Poem 2: 'Life Doesn't Frighten Me'

Extract

Shadows on the wall
Noises down the hall
Life doesn't frighten me at all
Bad dogs barking loud
Big ghosts in a cloud
Life doesn’t frighten me at all.

The Poet: Maya Angelou (1928-)

Maya Angelou was born Marguerite Johnson in St Louis, Missouri, USA in 1928. She grew up in San Francisco, where she became the first black female streetcar conductor in that city. She had many difficult times in her early life. She worked as a cook and a waitress before embarking on a career as a singer, dancer and theatre and film actress in the 1950s. She became closely involved in the struggle for black civil rights in America led by Martin Luther King, and was a prominent activist, teacher and writer in that cause. She has been very successful as a writer of poetry and prose, and her series of autobiographical novels, beginning with I Know Why The Caged Bird Sings (1970) are modern classics. Her best-known poetry collection is And Still I Rise (Virago, 1986). A useful biography of her life and work is Maya Angelou - Genius (Silver Burdette Press, 1990).

The Poem

'Life Doesn't Frighten Me' is a simple but powerful poem, rather like a chant or mantra, that has its roots in the lyrics and sentiments of black American musical forms like gospel and blues. The poem needs to be spoken. Its intention is much the same as that of a child whistling in the dark - to keep up the spirits in times of trouble.

We all seem to become children again when we are scared or facing difficulty, so it seems appropriate that the poem uses images from nursery rhymes - 'Mean old Mother Goose / Lions on the loose' - and childhood experience - 'That new classroom where / Boys all pull my hair'. The poem has no set structure, but the repeated refrain - 'Life doesn't frighten me at all' - acts like a simple song chorus, like the call and response of a worksong. In the section which begins - 'I go boo / Make them shoo' - the shorter lines make for choppier rhythms, breaking up the poem like the 'middle eight' of a pop song.

What Henry Newbolt's poem 'Vitaï Lampada' does for a public group audience, 'Life Doesn't Frighten Me' does for an individual reader. Perhaps one way a poem can succeed is for its readers to recognise and approve of the poet's intention, and take the poet's words and images as their own.

What Carleen Anderson Said

'You can read a poem or hear a song and you think that someone must know you.

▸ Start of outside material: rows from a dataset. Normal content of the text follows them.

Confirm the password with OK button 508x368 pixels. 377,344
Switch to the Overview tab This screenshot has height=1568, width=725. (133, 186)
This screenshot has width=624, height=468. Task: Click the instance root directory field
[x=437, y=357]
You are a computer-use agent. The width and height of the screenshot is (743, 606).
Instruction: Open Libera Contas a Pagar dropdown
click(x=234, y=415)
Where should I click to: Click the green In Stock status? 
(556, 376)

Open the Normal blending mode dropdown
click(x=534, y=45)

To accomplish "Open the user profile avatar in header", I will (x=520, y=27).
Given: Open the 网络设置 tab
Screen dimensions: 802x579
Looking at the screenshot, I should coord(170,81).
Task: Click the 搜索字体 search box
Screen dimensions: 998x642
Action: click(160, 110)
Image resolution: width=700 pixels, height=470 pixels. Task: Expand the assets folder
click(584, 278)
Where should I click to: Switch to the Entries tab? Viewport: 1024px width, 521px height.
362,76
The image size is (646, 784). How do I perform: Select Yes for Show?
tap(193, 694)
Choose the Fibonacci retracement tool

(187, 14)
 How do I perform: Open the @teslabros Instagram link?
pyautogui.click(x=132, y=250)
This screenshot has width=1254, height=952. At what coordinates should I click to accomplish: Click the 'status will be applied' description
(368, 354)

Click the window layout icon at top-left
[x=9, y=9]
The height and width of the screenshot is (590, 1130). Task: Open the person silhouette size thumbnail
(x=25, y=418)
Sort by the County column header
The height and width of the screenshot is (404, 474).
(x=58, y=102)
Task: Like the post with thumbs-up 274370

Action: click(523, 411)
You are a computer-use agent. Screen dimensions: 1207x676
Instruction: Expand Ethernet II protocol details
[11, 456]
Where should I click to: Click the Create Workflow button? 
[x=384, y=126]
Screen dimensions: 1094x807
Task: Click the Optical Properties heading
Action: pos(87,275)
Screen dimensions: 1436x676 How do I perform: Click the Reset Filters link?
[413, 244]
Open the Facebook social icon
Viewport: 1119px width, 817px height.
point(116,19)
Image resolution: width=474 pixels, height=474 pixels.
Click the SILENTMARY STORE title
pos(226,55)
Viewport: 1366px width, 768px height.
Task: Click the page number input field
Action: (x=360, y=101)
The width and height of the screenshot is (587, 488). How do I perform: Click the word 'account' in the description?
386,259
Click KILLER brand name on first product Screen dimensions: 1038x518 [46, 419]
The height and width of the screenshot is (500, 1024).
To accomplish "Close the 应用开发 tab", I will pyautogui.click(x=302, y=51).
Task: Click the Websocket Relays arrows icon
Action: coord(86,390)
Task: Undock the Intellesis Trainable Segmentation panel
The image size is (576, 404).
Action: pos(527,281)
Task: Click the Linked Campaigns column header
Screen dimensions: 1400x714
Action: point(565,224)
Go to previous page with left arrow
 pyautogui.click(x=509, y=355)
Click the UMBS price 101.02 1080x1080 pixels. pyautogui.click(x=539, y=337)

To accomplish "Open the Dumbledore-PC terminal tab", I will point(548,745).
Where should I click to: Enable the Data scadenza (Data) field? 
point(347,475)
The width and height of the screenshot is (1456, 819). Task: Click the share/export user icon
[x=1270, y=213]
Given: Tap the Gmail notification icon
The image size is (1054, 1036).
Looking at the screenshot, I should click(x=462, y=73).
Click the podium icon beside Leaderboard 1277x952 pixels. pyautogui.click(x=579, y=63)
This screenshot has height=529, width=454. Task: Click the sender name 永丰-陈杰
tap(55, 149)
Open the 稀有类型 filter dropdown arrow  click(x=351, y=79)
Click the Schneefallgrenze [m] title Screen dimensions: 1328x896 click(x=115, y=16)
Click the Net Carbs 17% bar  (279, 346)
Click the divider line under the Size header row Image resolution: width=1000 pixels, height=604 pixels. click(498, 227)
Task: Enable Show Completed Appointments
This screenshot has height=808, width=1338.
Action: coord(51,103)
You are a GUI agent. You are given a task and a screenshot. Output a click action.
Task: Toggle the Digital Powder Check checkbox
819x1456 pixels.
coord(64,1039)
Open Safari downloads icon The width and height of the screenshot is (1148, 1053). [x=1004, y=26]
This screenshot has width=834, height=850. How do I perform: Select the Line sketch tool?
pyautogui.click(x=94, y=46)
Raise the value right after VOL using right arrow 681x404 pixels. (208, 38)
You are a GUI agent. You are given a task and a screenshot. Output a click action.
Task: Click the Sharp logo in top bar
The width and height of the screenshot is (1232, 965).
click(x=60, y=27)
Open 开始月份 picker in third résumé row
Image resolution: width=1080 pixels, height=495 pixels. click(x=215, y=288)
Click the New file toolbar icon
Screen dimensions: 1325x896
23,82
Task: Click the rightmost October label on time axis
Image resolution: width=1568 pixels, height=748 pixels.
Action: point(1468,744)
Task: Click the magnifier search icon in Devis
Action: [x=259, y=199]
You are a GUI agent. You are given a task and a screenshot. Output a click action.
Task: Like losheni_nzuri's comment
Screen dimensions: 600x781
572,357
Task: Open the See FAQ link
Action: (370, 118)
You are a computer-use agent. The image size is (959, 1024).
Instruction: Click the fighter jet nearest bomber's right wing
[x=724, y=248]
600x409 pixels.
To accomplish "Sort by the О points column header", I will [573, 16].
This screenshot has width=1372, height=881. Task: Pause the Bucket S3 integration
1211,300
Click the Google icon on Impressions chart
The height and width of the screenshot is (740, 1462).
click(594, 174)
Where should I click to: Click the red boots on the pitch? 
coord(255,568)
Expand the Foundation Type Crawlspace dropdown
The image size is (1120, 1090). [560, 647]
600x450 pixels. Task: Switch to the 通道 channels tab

Have they been in my life? Are they watching me through the window? They say and feel exactly what you're feeling, they put it into words as though you'd written it down yourself.

'The way that she phrases her words, they come off like a song. You just don't hear the sounds to them. You don't hear the drumbeats or the bass and the keyboards and the guitars and so on but you hear some kind of music in the words themselves.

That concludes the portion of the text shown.